さて、我が国経済社会の現状を見ると、不良債権問題、少子・高齢化問題による経済活力と生活の将来への不安など、複雑な問題を抱えております。我が国がこの現状から脱出するためには、抜本的な構造改革により、数々の制約要因を取り除くことがまず何より重要と考えています。さらに、この先に広がる大海原での経済発展が順風満帆に進捗するためには、安定的かつ順調に経済活動が行われるための基盤をもしっかりと構築しておくことが鍵となると考えます。

1980年代の我が国経済の好調期を振り返ると、この基盤となるべきものの一つを見ることができます。我が国経済活力の源泉ともいうべきものづくりについて、グローバル化する経済社会にあって「Made in Japan」が高品質な製品の代名詞となり、日本製品の多くが国際的に高い評価を得る状況の下、いわゆる「日本的経営」や我が国の「生産システム」が世界中から注目を浴び、多様な分析・研究の対象となりました。最近よく耳にする「米国製造業の復権」は、この分析によって普遍化された日本の生産システムに、IT技術を組合せて、効率性をより高めた米国的な生産システムを確立・普及させたことが大きく寄与しています。現在の我が国製造業は、その一方で、極めて高い品質、換言すれば高いレベルの性能、信頼性、精度などを強みとして、引き続き国際競争力を有している分野が多く存在しています。この経緯と現状を踏まえれば、我が国のものづくり産業を代表とする質の高い製品・サービスを提供する能力をさらなる高みに引き上げ、これにIT、環境、消費者安全などに関する新たな技術を溶け込ませて、より質的なレベルが高く効率的な経営システムを作り上げていくことに、経済発展基盤の指針の一つを見い出すことができましょう。

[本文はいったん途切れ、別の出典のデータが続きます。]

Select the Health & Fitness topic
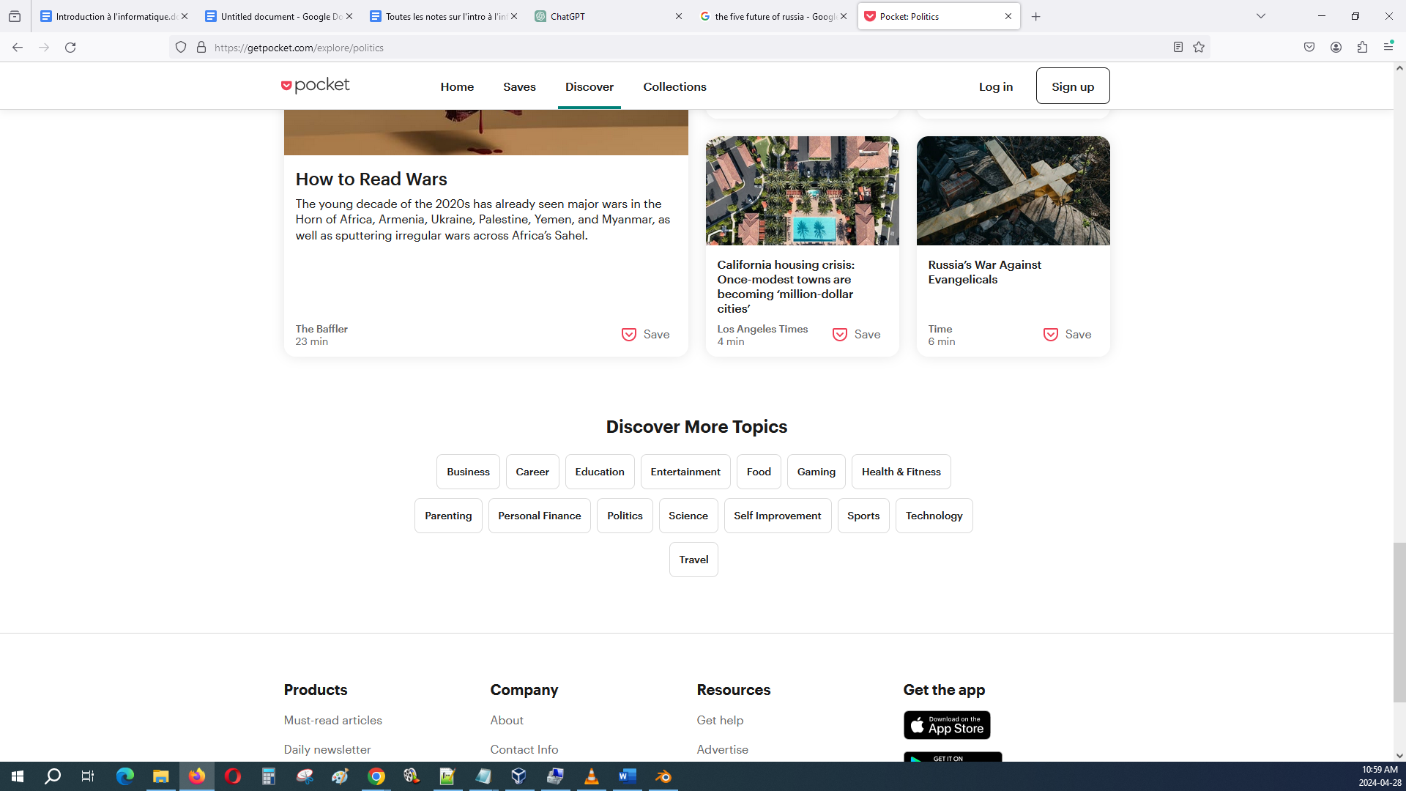point(901,472)
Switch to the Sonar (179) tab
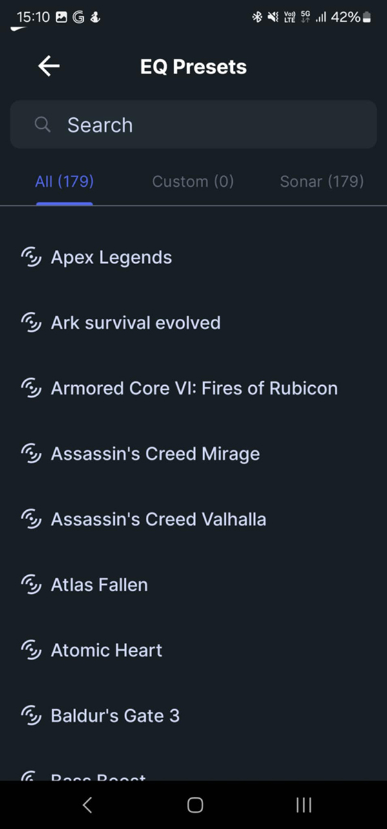Image resolution: width=387 pixels, height=829 pixels. [x=322, y=182]
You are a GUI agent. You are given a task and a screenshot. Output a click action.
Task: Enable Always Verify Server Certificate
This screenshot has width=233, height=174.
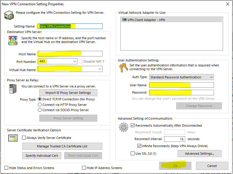tap(24, 138)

今回のシンポジウムのテーマである「21世紀の経営とクォリティ」は、まさに将来の我が国経済の発展を考える上で不可欠なアイデアを取り上げ、そのあり方について検討をするという極めて意義が高く、また時宣を得たものと認識しております。品質の本質的な意義は、財・サービスの需要家が期待する効用を十分満足させることにありましょう。もちろん、質が高いばかりでなくコストパフォーマンスが鍵となることはまぎれもありませんが、品質にこのような概念も包含すれば、品質の高い財・サービスを提供できる経済は、需要家からの信頼と満足を勝ち取り、中長期的に安定性のある営みを持続する能力を有しているものとなります。すなわち、品質の向上が内包する構造的な、そして本質的な強みこそが、日本経済の再生とその安定的な発展に大きな役割を果たすものと確信しております。

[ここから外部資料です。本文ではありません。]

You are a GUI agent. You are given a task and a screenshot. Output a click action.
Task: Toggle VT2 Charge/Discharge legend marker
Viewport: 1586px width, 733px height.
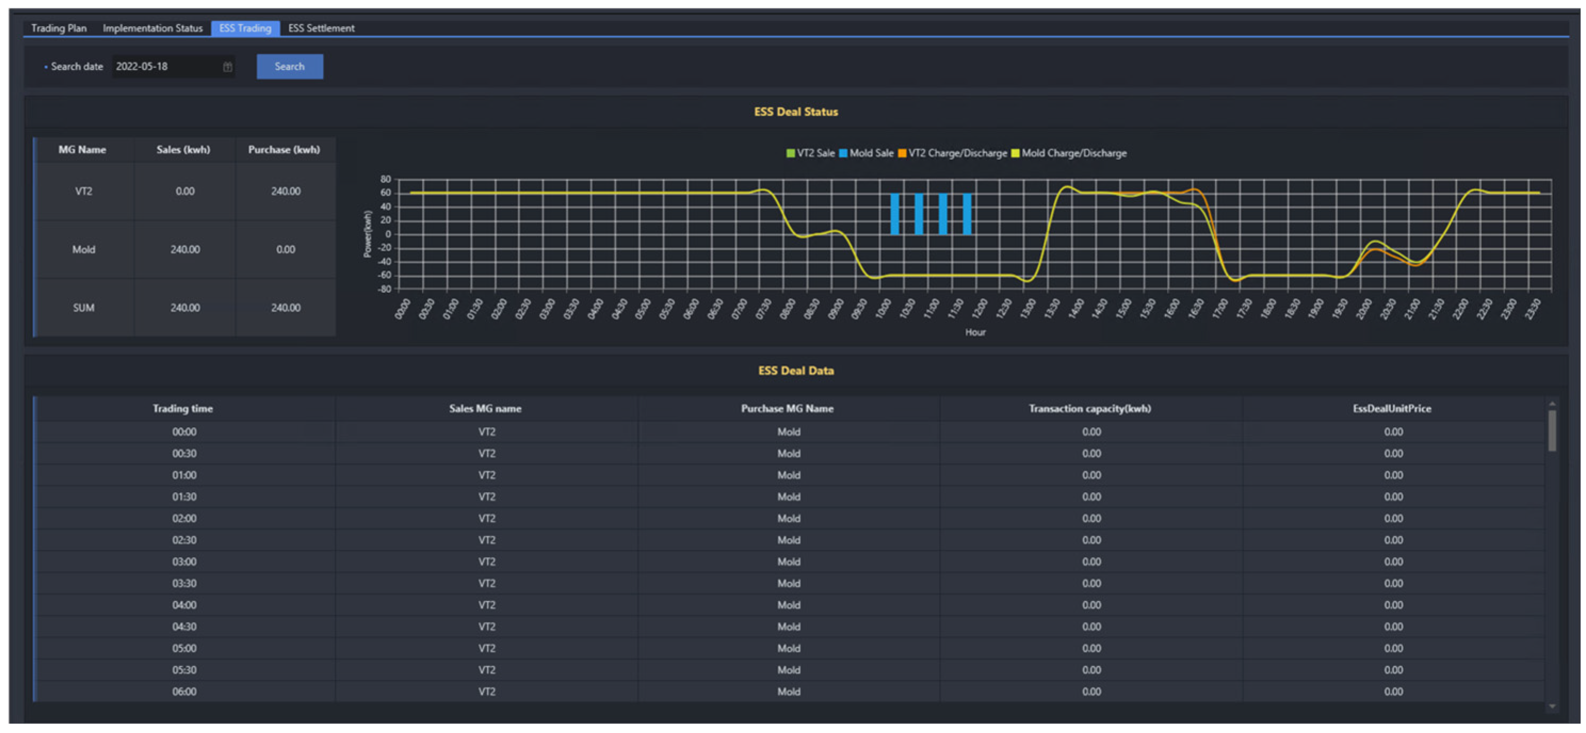tap(902, 153)
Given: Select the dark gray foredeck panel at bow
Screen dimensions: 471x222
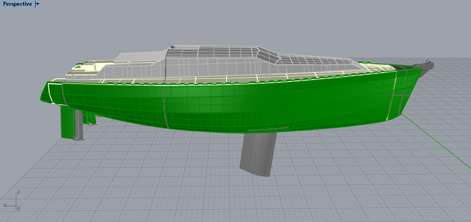Looking at the screenshot, I should coord(402,67).
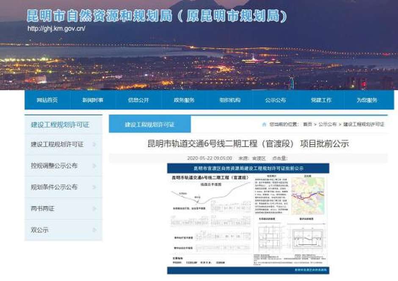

我が国経済の現状について、これまでうまく機能してきたシステムが経済環境に合わなくなったという見方が強くなっておりますが、こと品質については、その重要性が軽視され過ぎたような面があるのではないか、すなわち、これまでの我が国産業の強みである品質重視の姿勢を再度見つめ直す必要があるのではないかと感じております。さらに、そのようなものづくりのシステムを根底から支えている重要な要素として、人材の育成、すなわち「人づくり」という視点も再考が必要ではないかと感じております。その意味で、この度、貴学会が「品質管理推進功労賞」という新たな制度を設けることによって、この「人づくり」の面にも新たな光りを当てられたことは、高く評価されることだといえましょう。

日本品質管理学会が30周年という節目の年を向かえ、日本経済の発展に欠かせない根幹的なテーマについて議論が行われる今日、新たな発展の礎が築かれんことを強く期待するとともに、貴学会の更なる発展を祈念いたしましてご挨拶とさせて頂きます。